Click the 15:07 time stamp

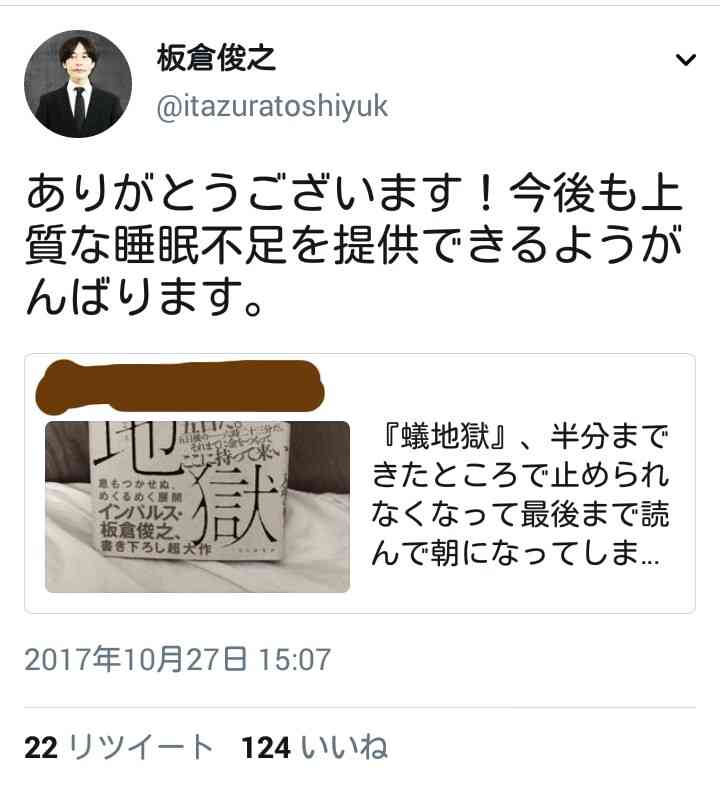[x=295, y=660]
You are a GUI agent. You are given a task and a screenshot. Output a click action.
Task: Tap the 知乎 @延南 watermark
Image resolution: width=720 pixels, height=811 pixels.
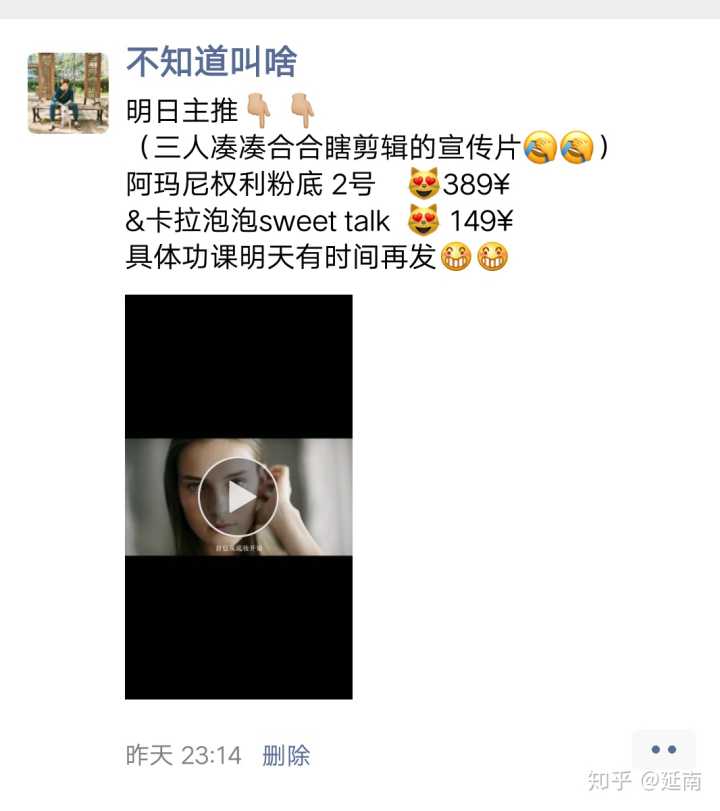644,780
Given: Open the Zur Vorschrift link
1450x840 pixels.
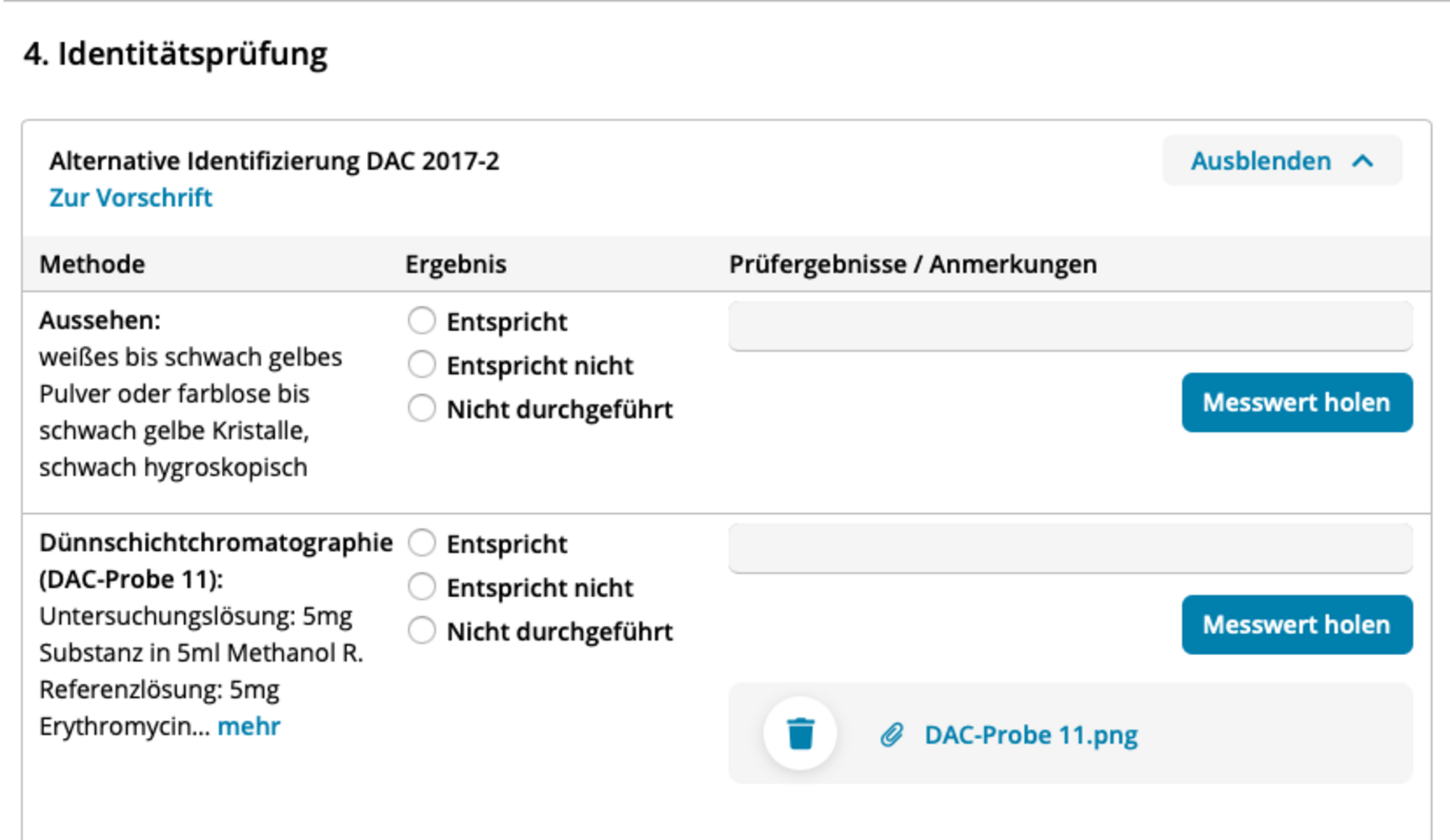Looking at the screenshot, I should [130, 198].
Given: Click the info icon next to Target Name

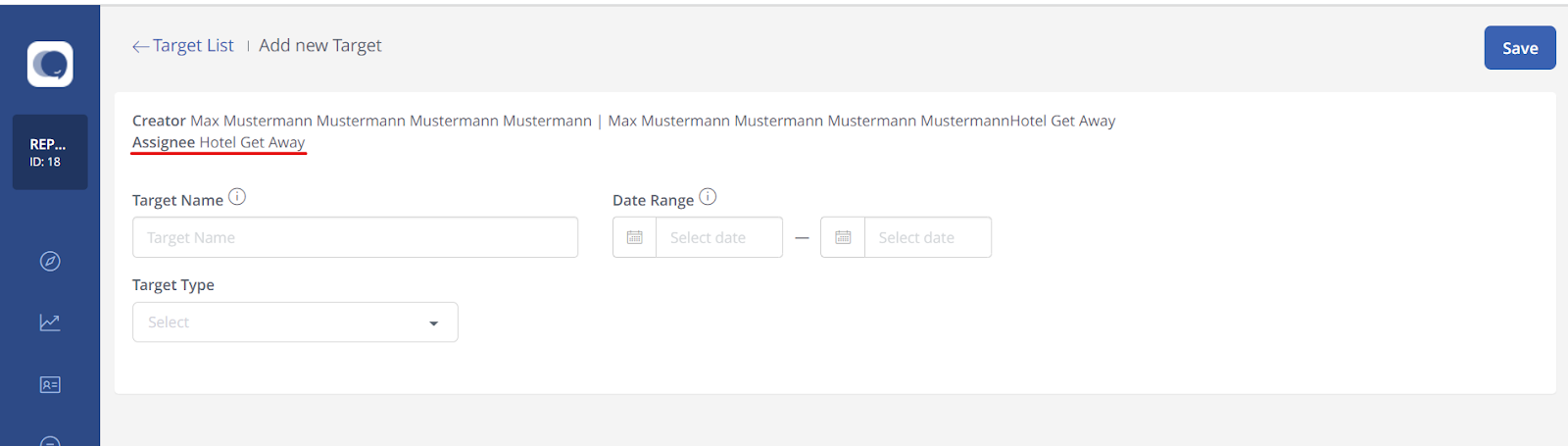Looking at the screenshot, I should coord(237,197).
# # # # #
- [Exercise description] Nothing but the lines from the one containing "1450x840 pixels." through the last line of the listing should be copied, each word for word and without pictures.

- [Your response]
1450x840 pixels.
Looking at the screenshot, I should [130, 198].
Given: Click the info icon next to Target Name

Looking at the screenshot, I should coord(237,197).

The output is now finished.